__Exercise__
Write out all of the data below again, requests included, and increase every coordinate in the answers by 113. Leave the pictures out of your version.

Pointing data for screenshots
----------
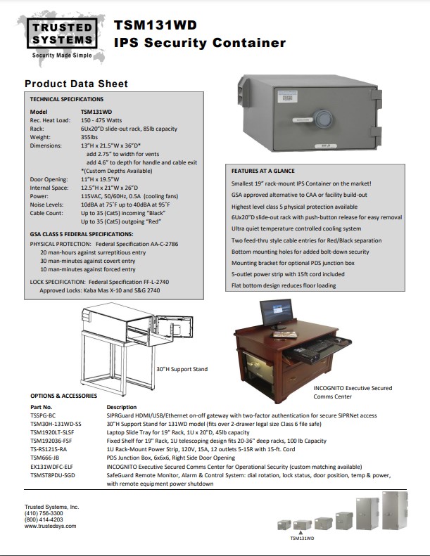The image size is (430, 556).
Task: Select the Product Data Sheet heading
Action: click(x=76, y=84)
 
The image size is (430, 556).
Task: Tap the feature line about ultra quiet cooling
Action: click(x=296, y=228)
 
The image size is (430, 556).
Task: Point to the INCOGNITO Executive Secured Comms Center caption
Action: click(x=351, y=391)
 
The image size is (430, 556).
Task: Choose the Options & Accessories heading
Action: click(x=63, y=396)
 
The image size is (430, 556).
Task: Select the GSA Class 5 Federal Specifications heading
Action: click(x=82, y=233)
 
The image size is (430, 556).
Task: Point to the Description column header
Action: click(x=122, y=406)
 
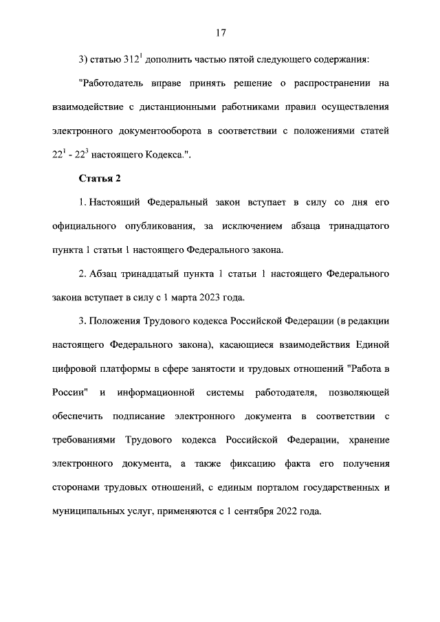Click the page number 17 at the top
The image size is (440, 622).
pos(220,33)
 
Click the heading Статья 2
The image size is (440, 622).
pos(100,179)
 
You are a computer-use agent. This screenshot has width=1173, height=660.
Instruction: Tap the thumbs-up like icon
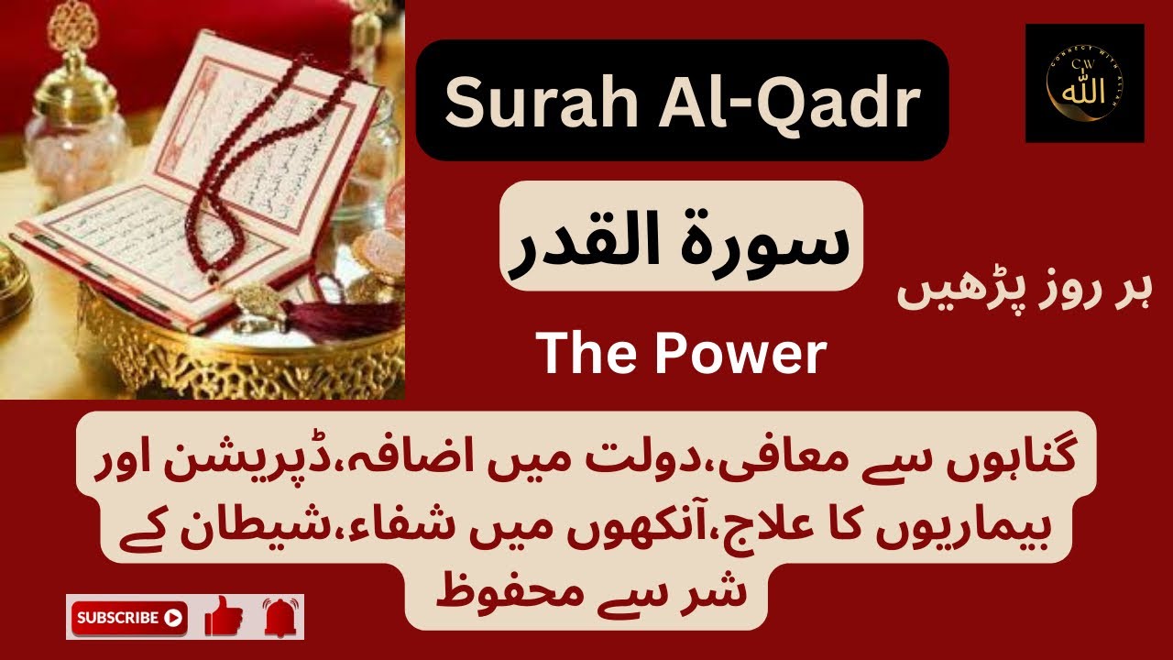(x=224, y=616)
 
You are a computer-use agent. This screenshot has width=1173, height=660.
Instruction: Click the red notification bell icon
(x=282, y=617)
----------
__Task result__
The image size is (430, 556).
Task: Select the Product Data Sheet heading
Action: click(x=189, y=197)
 
The image size is (430, 556).
Task: Tap the feature line about ultra quiet cooling
Action: click(x=409, y=341)
 
The image size is (430, 556).
Task: Point to the INCOGNITO Executive Secured Comms Center caption
Action: click(x=464, y=504)
 
The image size is (430, 556).
Task: Choose the Options & Accessories heading
Action: click(x=176, y=509)
 
The image size is (430, 556).
Task: Select the GSA Class 5 Federal Specifications heading
Action: click(x=195, y=346)
 
The image size is (430, 556).
Task: Point to the Description column header
Action: click(x=235, y=519)
 
Click the page number 17 at the top
The image size is (440, 622).
pos(333,146)
 
Click the heading Статья 2
The image size is (440, 622).
pos(213,292)
 
You are a computer-use agent. This screenshot has width=1173, height=660.
Instruction: Tap the thumbs-up like icon
(x=337, y=729)
 
You are a computer-use agent. This screenshot has width=1173, height=660.
Instruction: Click the red notification bell icon
(x=395, y=730)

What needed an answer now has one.